Драма девяносто третьего года. Часть вторая | страница 14
— Если в течение двух или трех часов председатель суда не будет назначен, — заявляют они, — а судьи не начнут работу, то по Парижу пойдут гулять великие беды. Законодательное собрание само лишило себя оружия, уже не раз проявив слабость, и теперь оно проголосовало за учреждение чрезвычайного трибунала, приняв, однако, меру предосторожности: оно постановило подчинить состав этого трибунала двухстепенным выборам.
Народ в каждой секции должен был назначить выборщика, а выборщики должны были назначить судей.
Как видим, на этот раз народ хотел заниматься своими делами сам.
Возможно также, что за спиной народа, как всегда, кто-то стоял и нашептывал ему, чего хотеть; но, для того чтобы от дуновения этого голоса разгорелось пламя, необходимо, тем не менее, чтобы толпа заключала в себе исходное начало огня: искру.

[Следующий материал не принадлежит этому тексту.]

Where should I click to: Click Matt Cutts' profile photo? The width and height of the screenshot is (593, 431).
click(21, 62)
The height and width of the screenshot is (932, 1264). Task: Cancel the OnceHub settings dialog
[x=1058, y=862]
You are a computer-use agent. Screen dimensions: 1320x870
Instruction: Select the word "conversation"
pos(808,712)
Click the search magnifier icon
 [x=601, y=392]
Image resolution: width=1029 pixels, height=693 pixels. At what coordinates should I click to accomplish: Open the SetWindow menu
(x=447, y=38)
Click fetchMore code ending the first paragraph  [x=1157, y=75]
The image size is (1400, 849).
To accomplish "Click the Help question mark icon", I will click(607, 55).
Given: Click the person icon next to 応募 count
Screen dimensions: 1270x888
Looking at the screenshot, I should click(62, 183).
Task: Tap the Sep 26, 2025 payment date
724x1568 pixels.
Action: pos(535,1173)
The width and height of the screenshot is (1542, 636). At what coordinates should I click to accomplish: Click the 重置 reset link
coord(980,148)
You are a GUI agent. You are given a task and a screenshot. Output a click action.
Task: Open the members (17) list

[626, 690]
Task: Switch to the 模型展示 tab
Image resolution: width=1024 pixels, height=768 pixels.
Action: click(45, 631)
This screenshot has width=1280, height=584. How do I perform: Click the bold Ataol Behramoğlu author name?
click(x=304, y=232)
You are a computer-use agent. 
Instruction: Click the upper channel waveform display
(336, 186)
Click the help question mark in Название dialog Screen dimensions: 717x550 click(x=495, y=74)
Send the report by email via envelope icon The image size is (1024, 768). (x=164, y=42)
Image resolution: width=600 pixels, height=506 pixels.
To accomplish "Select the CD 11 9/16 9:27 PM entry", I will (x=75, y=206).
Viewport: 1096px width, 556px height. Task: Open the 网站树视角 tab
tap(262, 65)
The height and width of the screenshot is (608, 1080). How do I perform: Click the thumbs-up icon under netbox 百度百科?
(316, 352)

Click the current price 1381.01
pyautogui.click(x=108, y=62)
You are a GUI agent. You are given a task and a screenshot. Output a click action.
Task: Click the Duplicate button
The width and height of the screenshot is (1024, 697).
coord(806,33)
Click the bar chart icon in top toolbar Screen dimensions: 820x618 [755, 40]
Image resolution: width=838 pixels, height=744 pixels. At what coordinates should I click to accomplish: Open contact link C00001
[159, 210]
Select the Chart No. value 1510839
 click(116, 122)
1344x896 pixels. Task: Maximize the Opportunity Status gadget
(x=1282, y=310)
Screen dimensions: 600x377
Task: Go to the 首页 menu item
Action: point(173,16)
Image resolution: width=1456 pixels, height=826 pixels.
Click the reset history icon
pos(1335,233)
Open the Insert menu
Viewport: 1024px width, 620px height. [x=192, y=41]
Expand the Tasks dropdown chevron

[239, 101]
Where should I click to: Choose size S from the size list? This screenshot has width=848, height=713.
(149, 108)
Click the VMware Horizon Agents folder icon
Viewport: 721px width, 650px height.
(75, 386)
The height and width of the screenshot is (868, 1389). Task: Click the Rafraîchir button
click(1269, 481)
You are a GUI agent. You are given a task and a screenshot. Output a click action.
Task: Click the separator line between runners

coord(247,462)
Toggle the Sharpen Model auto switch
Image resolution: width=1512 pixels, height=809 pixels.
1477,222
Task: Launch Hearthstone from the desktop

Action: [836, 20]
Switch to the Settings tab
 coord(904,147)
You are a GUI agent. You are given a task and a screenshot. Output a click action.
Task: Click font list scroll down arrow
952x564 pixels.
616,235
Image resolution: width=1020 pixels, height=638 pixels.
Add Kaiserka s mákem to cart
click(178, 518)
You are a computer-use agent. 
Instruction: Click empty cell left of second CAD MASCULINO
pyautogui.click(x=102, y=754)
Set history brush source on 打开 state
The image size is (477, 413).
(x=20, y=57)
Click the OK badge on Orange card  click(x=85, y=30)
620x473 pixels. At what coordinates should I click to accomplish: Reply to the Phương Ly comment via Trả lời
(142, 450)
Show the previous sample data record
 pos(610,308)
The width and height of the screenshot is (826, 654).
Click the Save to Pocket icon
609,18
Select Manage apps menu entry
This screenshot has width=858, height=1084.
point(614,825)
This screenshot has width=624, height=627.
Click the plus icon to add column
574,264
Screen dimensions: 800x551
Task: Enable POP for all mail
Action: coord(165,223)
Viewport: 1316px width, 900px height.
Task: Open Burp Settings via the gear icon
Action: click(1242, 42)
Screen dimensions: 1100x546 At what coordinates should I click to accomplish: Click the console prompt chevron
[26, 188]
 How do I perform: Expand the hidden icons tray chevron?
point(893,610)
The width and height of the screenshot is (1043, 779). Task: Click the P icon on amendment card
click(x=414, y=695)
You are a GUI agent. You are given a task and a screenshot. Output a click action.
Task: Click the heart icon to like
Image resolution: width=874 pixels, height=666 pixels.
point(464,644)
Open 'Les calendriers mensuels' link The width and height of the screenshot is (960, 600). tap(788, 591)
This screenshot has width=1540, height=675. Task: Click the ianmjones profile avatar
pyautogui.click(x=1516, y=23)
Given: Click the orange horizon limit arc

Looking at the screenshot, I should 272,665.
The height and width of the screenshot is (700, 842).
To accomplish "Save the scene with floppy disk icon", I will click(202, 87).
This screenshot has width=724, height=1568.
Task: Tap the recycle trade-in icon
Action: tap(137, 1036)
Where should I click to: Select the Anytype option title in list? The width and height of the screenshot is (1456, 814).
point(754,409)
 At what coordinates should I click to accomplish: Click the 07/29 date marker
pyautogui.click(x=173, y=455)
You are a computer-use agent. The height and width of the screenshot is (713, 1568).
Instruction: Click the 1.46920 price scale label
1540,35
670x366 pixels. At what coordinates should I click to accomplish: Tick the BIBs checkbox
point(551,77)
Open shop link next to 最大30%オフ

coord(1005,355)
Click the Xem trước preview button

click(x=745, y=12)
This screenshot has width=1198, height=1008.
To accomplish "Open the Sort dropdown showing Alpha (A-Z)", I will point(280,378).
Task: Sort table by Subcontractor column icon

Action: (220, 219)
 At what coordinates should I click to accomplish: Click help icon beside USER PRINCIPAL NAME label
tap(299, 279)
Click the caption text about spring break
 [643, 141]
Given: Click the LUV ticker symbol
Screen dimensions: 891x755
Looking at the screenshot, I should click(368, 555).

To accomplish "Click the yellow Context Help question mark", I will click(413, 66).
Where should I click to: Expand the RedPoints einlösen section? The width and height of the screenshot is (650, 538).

Следует сказать также, что если в Париже горизонт был кровавым, то на востоке и западе он был мрачным.
На западе Вандея, которая отказывается платить две важные подати — налог кровью и налог деньгами и восстает по призыву своих дворян и своих священников; Вандея, где начинают раздаваться страшные уханья совы, ставшие воинственным кличем Жана Шуана.
На востоке граница — Тьонвиль, Саарлуи и Лонгви, которые окружены пруссаками и стреляют из пушек лишь для того, чтобы подать сигнал бедствия.
Тридцатого июля пруссаки вышли из Кобленца, ведя с собой девяносто кавалерийских эскадронов, целиком состоявших из эмигрантов; 18 августа они соединились с генералом Клерфе и 20-го обложили Лонгви.
Из самого сердца Франции приходят новости не менее страшные.
Лафайет поднимает знамя конституционализма, саван, сделавшийся годным всего лишь для того, чтобы завернуть в него мертвеца; Лафайет призывает своих солдат восстановить короля на троне, то есть действовать заодно с пруссаками. Правда, армия слушает его, но не соглашается с ним. Лафайет смотрел в сторону Кобленца и не видел, как поднялась революционная волна; она катится за ним по пятам, она подгоняет его, и вряд ли галоп знаменитой белой лошади спасет его. Вперед! За границу! Вперед! И Лафайет эмигрирует в свой черед; это и должно было произойти, ведь он плоть от плоти того же племени, что и эмигранты, и в глубине души исповедует те же принципы.
Все оплакивают его заточение в Ольмюце. Беранже сочинил стихотворение, в котором он призывает стереть с Лафайета след тюремных цепей. Напротив, сохраните этот след, герой 1789 и 1830 годов! Сохраните его при жизни, сохраните его после смерти! Сохраните его под вашим мундиром, сохраните его под вашим саваном! Эти цепи сами по себе скажут потомству, что вы не предатель, а честный человек, которого мы все знаем, прямое сердце, о котором мы все вынесли суждение. Бегство Лафайета произошло 18 августа, в тот самый день, когда пруссаки произвели соединение с генералом Клерфе.